Nach dem Daten-Skandal bei Facebook, der seine internationalen Runden drehte, war es nur eine Frage der Zeit, dass Cambridge Analytica (CA) als Unternehmen schließt oder zumindest den Namen ändert. Der Schlagzeilen um den Missbrauch von persönlichen Nutzer-Daten hat die Analysefirma in den Ruin gestürzt. Das Vertrauen der Kunden wurde verwirkt und wenn das Vertrauen beim Geschäftspartner nicht mehr vorhanden ist, kostet es jede Firma den Kopf.

Kunden sind vor Cambridge Analytica geflüchtet und laufende Anwaltskosten schossen in die Höhe. Das veranlasste ihre Dachgesellschaft, der SCL Group, ein Insolvenzverfahren einzuleiten.

Auf der Suche nach Schuldigen, kommt ihr nicht in den Sinn Unrechtes getan zu haben, sondern wälzt die Pleite auf die Medien ab, die mit ihrer Berichterstattung Schuld am wirtschaftlichen Ruin gewesen sein sollen.

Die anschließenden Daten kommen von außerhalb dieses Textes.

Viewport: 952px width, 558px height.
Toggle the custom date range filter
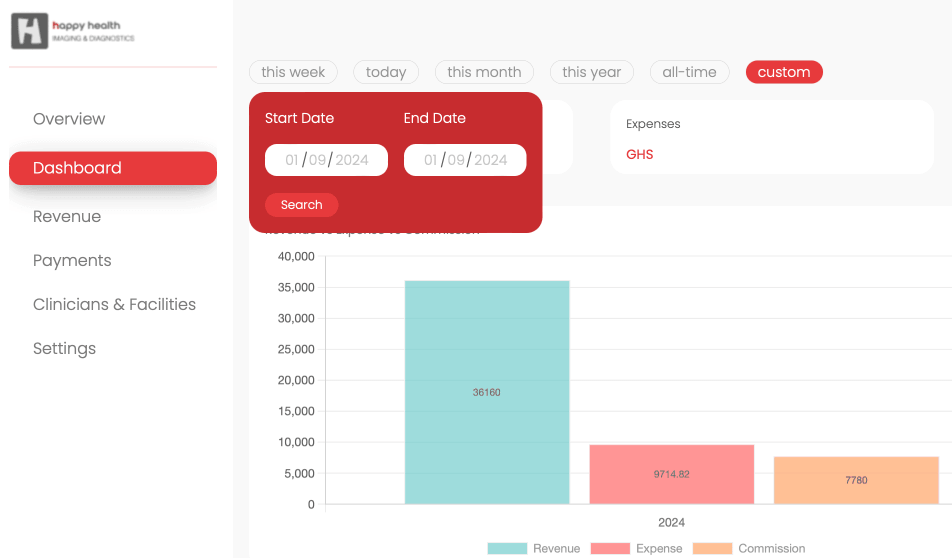click(x=784, y=72)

Statt Einsicht zu zeigen, soll mal so eben ein neues Unternehmen gegründet worden sein. Bei diesem Unternehmen soll es sich auch wieder um Datenverarbeitung drehen. Alles nur Zufall, dass eine neue Datenanalysefirma namens Emerdata mit der ehemaligen Cambridge-Analytica-Investorin Rebejah Mercer und einigen ehemaligen Top-Managern von CA gegründet wurde? Auch soll Emerdata an der selben Adresse in New York, wie die dortige Filiale von Cambridge Analytica gemeldet worden sein.

Cambridge Analytica und der Skandal bei Facebook

In den letzten Wochen stand Cambridge Analytica in der Presse weltweit am Pranger für den Daten-Skandal bei Facebook.

CA steht im Verdacht Informationen von rund 87 Millionen Facebook-Nutzern illegal bezogen und ausgewertet zu haben. Daten sollen für den US-Wahlkampf zu Gunsten von Donald Trump genutzt worden sein. An die Daten kam das Unternehmen über eine App, die über Facebook lief und Daten des Anwenders sowie von den Kontakten des Anwenders übermittelte.

Hintergründe der Firma Cambridge Analytica

Cambridge Analytica (CA) wurde im Jahr 2014 von der SCL Group als Datenanalyse-Unternehmen ins Leben gerufen. Der Name leitet sich aus der Zusammenarbeit mit der University of Cambridge und der Datenanalyse her. Da die Datenschutzbestimmungen in den Vereinigten Staaten lockerer als in Europa gehandhabt werden, war das Unternehmen überwiegend in den USA tätig. Der Hauptsitz war in New York City. Sie nutzte die Büros und teilweise die 200 Mitarbeiter der Muttergesellschaft. Im Mai 2018 wurde Insolvenz beantragt.